* Exercise tasks
1. Reproduce word for word the part of the modding passage starting at "Many guys outsource" and ending at "then go for it.".
2. Summarize the modding passage in two sentences.

Many guys outsource certain aspects of their mods ( powder coating, paint jobs, lazer cut parts etc ), but they also put in the time to design those parts, choose the paint scheme and such. The quality of the design work and the execution of how you put the parts together ( finish quality ) speaks more about your skills than whether you actually hand cut a certain part of not. True, we do have some human CNCs around here ( Atilla, Skip, to name but two ) who were blessed with amazing hand-crafting skills, but there are plenty of other modders whom demonstrate their skills in every other way- if you have a solid plan for what you want to build, and the precision to put it all together in an aesthetically pleasing manner, then go for it.

* Information shown
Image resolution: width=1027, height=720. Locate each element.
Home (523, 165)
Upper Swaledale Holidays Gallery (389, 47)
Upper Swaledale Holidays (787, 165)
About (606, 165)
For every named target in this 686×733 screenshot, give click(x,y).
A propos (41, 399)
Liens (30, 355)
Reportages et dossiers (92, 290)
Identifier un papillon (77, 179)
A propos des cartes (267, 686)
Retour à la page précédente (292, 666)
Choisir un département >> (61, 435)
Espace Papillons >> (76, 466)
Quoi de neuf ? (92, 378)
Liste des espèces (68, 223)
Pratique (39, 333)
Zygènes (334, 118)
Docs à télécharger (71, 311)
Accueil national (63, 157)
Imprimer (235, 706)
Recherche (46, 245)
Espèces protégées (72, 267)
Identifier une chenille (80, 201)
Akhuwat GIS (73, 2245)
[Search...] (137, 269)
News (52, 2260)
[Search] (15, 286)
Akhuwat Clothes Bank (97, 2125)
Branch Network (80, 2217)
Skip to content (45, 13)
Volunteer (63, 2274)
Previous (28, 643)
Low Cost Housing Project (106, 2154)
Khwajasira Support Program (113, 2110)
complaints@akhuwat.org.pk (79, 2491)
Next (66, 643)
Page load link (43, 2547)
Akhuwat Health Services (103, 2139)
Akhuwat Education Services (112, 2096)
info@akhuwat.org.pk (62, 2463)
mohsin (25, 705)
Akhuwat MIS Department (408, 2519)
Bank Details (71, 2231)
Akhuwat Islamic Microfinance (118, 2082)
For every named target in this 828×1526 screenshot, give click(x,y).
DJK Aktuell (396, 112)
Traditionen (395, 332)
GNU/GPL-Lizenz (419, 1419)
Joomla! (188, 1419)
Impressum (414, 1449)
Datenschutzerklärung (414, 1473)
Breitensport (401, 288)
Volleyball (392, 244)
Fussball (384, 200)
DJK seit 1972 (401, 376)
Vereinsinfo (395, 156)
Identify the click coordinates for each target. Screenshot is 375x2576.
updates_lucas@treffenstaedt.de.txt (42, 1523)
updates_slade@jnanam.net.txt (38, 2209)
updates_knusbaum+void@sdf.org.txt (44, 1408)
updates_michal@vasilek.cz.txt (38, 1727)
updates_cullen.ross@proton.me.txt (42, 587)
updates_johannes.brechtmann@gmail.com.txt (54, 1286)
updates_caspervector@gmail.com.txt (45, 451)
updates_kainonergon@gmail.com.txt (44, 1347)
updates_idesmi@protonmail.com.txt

* Results for the exercise
1.
Many guys outsource certain aspects of their mods ( powder coating, paint jobs, lazer cut parts etc ), but they also put in the time to design those parts, choose the paint scheme and such. The quality of the design work and the execution of how you put the parts together ( finish quality ) speaks more about your skills than whether you actually hand cut a certain part of not. True, we do have some human CNCs around here ( Atilla, Skip, to name but two ) who were blessed with amazing hand-crafting skills, but there are plenty of other modders whom demonstrate their skills in every other way- if you have a solid plan for what you want to build, and the precision to put it all together in an aesthetically pleasing manner, then go for it.

2. Many modders outsource work such as powder coating, paint jobs, and laser-cut parts, but they still put in the time to design those parts and choose the paint scheme. The quality of the design and the finish of the assembly say more about a modder's skills than whether a part was cut by hand, so anyone with a solid plan and the precision to assemble it in an aesthetically pleasing way should go for it.